Confusion was also rampant in the City, where analysts were suggesting an enormous spread of potential cost savings from a merger of the two companies' operations. Estimates ranged from £400m a year to £1bn.
Dr Salvador Moncada, head of research and development at Beckenham, said: "We have not heard a word from anybody. You can imagine how uncertain the situation is here."
The 500 staff working under him were "annoyed and frustrated. It is difficult for people to be kept in the dark, especially further down the organisation where they have relatively low salaries and high mortgages."
Even the most modest estimates of cost savings suggest that £200m could be cut from Glaxo/ Wellcome's combined research and development spend of £1.3bn. The axe is expected to fall most heavily at Beckenham, with key staff retained to work at Glaxo's state-of-the-art £700m facility in Stevenage, Herts. A further £200m might be cut from sales, marketing and administration.
A spokesman for MSF, the largest staff union at both companies, was also critical of the companies' lack of communication with staff. "There has been no progress at all. We are trying to get in touch with both companies. Employees have not been brought up to date and are as much in the dark as ever."
Glaxo staff received an internal memorandum on Monday morning informing them of the deal, but apart from general comments on efficiences at the combined group it made no reference to possible redundancies.
One analyst said it was a fair bet that Glaxo had little idea how much might be saved. The uncertainty made it difficult to guage how full a price Glaxo's £10.25-a-share offer represented. It is estimated that cost savings of about £70m would be requiredto make the deal earnings-enhancing for Glaxo.
When SmithKline Beecham was formed six years ago, cost savings of £200m were made from a £4bn cost base without attacking the company's research and development spend.

### Dataset content
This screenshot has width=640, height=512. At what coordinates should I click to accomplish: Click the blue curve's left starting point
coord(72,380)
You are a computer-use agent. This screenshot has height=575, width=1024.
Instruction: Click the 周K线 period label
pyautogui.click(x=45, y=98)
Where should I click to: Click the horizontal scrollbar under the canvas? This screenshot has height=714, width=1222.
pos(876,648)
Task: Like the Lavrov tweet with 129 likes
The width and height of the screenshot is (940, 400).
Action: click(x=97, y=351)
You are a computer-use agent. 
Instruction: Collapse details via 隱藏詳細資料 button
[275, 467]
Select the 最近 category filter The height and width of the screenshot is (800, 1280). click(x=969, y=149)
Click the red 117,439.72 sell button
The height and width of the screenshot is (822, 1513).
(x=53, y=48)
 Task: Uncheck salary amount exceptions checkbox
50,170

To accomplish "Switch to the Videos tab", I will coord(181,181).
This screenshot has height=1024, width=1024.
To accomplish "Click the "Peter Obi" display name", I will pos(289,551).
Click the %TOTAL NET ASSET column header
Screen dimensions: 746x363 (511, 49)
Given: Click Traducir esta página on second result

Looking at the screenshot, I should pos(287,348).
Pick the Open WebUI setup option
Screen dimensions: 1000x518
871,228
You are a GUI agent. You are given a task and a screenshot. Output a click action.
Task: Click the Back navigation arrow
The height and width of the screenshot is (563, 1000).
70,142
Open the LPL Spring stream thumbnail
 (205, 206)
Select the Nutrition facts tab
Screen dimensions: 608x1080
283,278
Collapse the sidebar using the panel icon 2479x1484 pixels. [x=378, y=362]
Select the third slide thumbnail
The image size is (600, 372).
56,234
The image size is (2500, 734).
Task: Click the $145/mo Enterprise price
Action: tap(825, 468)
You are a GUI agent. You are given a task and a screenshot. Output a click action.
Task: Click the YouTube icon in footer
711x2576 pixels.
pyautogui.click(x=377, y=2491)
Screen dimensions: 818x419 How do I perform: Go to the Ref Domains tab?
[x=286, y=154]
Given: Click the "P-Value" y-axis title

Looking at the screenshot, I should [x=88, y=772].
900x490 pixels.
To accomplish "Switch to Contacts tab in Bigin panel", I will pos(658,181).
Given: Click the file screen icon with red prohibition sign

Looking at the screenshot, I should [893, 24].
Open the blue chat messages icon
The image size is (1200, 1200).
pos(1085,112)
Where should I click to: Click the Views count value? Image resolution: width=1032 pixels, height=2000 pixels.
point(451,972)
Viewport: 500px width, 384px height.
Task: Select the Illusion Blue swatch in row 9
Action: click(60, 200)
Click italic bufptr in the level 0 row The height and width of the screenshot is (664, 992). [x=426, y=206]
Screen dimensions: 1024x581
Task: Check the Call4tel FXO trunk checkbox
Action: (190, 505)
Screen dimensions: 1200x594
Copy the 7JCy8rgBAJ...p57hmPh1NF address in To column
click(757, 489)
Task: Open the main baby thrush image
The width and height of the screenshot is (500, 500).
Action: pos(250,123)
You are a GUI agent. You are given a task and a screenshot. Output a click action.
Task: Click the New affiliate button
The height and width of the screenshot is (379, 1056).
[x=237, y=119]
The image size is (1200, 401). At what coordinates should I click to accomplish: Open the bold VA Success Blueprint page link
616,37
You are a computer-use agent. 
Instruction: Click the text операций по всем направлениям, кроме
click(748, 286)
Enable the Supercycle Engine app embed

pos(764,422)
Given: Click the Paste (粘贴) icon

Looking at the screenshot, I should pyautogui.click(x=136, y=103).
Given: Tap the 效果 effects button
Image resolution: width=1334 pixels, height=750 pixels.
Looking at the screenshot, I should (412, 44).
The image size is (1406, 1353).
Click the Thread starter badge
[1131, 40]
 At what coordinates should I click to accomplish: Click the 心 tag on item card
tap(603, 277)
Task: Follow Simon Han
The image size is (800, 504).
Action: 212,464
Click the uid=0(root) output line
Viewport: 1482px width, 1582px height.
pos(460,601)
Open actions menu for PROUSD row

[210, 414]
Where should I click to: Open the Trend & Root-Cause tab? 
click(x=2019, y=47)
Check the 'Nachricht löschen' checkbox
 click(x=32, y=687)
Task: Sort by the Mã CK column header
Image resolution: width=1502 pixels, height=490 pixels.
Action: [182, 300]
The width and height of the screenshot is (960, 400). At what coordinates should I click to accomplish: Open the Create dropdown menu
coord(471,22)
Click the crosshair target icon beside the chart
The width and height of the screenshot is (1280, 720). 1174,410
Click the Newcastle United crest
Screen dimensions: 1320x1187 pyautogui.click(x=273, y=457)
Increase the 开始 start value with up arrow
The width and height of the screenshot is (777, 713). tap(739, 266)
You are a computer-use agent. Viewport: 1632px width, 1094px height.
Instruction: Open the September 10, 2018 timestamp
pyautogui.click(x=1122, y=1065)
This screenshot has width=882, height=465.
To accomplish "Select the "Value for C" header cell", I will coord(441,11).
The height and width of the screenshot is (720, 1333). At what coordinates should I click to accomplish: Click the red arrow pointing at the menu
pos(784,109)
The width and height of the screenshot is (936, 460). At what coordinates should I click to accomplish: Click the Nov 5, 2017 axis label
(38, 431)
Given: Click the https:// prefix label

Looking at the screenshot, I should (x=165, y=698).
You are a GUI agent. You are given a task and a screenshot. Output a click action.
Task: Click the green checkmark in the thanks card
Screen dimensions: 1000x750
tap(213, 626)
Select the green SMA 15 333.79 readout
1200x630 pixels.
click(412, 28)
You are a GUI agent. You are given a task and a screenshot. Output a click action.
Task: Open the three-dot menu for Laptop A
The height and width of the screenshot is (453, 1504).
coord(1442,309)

### Brief A
Using the article on the Glaxo and Wellcome merger, say whether each statement agrees with it, answering yes or no and quoting the deciding words. (i) Analysts' estimates of annual cost savings from the merger ranged from £400m to £1bn. (ii) The memorandum Glaxo staff received on Monday morning mentioned possible redundancies. (iii) The £200m in savings made when SmithKline Beecham was formed came partly from cuts to research and development.
### Brief B
Carry the article on the Glaxo and Wellcome merger forward from its final sentence.
The rows play no part in what follows.

### Output A
(i) Yes: "Estimates ranged from £400m a year to £1bn."
(ii) No: "it made no reference to possible redundancies."
(iii) No: "without attacking the company's research and development spend."

### Output B
The attraction of the offer to the Wellcome Trust, whose agreement to sell its remaining 39.5 per cent stake in Wellcome precipitated the bid, became apparent with estimates that the deal could add £170m a year to the amount it makes available for medical research.
Adding together the income from the cash element of Glaxo's offer with the dividends from the shares being offered, Wellcome's income from its stake would rise from just under £100m a year to £271m.
The Wellcome Trust would become one of Britain's biggest market investors following a takeover, with about £6.5bn under management.
A spokesman for the Association of the British Pharmaceutical Industry said the deal would give an enormous impetus to pharmaceutical research in Britain, which already accounts for a third of all industrial R&D in the UK. The drugs industry is Britain'ssecond-largest manufacturing exporter, employing 80,000 directly and 250,000 in related industries.
It emerged that advisers to Glaxo and the Wellcome Trust had been discussing a possible sale of the key 40 per cent stake for several weeks. The deal is still dependent on the trust securing High Court approval to reduce its stake below 25 per cent.